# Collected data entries
────────────────────

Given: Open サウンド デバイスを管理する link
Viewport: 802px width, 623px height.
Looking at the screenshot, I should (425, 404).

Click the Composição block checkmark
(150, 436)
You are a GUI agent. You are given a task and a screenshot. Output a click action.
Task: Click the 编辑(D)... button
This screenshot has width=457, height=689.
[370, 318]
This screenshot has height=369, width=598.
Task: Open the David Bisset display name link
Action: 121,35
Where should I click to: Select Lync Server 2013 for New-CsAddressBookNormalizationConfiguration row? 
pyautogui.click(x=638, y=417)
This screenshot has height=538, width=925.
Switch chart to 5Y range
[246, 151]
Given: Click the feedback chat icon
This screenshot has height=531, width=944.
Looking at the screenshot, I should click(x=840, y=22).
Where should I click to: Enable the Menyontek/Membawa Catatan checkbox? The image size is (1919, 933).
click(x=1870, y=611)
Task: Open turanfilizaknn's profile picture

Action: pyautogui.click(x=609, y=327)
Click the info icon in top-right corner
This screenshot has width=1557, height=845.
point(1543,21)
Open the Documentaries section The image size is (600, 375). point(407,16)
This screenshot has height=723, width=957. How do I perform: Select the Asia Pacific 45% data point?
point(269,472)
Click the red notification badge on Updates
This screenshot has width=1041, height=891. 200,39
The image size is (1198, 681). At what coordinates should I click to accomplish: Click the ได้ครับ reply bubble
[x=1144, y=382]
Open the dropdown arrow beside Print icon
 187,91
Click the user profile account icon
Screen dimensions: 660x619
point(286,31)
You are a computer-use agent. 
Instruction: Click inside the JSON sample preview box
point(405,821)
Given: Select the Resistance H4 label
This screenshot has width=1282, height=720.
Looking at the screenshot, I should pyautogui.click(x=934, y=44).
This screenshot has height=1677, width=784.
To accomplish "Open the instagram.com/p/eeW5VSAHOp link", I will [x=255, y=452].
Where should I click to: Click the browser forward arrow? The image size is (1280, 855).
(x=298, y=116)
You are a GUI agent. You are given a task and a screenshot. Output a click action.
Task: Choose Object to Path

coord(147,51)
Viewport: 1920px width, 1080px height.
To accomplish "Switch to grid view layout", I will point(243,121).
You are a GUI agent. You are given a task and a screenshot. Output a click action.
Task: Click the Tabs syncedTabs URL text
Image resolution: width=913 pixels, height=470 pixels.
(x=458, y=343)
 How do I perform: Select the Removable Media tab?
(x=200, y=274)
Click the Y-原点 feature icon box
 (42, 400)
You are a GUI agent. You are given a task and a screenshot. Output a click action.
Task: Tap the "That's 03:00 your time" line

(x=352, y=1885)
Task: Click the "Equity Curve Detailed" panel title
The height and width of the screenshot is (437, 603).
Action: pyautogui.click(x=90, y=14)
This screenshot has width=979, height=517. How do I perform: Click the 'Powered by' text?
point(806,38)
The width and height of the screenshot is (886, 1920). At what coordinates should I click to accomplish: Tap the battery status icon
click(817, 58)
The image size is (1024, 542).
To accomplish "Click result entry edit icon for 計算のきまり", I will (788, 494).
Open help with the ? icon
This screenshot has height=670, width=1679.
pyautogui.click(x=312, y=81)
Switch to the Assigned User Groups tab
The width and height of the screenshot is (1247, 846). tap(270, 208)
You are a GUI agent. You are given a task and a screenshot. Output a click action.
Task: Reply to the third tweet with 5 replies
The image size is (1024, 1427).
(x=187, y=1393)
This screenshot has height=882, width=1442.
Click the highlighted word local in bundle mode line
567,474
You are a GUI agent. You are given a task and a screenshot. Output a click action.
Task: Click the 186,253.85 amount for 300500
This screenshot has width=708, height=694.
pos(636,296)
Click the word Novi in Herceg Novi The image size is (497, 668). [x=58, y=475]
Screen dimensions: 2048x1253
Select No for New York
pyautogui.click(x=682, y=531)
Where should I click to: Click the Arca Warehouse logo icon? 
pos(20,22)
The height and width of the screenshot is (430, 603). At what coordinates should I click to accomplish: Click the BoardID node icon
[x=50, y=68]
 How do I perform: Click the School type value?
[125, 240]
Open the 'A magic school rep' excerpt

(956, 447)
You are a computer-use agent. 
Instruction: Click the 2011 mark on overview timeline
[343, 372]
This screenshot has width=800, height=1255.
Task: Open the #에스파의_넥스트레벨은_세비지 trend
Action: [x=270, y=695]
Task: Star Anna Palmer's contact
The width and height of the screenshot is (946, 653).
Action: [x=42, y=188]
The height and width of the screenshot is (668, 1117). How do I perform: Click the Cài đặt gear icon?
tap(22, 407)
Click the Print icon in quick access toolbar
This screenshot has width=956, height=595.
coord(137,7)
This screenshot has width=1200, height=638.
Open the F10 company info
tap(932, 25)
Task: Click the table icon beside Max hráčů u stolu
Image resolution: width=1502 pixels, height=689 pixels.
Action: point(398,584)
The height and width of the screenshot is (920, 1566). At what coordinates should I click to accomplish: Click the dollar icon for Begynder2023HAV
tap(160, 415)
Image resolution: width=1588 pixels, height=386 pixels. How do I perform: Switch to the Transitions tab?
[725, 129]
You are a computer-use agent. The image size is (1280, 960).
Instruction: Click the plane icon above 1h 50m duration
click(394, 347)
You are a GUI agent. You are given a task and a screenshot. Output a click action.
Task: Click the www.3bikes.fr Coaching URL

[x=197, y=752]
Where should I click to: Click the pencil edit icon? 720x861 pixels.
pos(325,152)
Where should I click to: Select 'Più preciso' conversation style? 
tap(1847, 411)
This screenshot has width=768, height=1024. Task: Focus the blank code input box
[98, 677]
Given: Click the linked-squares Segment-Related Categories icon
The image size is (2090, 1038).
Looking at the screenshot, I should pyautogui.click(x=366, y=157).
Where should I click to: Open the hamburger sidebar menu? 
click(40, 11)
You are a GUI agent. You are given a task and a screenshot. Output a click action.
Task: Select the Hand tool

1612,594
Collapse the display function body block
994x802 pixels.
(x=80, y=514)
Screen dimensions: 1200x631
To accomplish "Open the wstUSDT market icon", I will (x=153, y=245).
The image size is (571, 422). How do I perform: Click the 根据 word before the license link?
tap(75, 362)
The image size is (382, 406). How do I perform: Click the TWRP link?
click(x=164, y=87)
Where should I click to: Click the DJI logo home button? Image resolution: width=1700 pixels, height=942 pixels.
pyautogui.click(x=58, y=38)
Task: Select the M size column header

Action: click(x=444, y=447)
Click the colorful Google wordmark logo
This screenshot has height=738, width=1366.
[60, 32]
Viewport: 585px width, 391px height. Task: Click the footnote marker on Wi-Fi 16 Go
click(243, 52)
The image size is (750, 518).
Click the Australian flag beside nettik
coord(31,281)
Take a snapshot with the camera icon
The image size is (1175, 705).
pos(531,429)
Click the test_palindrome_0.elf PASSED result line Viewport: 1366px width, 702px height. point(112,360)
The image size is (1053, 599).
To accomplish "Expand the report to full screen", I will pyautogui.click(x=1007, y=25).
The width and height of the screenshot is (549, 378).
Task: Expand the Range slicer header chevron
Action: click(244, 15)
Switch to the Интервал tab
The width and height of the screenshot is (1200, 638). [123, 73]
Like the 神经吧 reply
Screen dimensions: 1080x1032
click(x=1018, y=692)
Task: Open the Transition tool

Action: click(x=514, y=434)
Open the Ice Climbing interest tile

────────────────────

# Your instructions
Scan the lines above, and whenever one holds the string "result", copy it.

# Output of the task
To accomplish "Click result entry edit icon for 計算のきまり", I will (788, 494).
Click the test_palindrome_0.elf PASSED result line Viewport: 1366px width, 702px height. point(112,360)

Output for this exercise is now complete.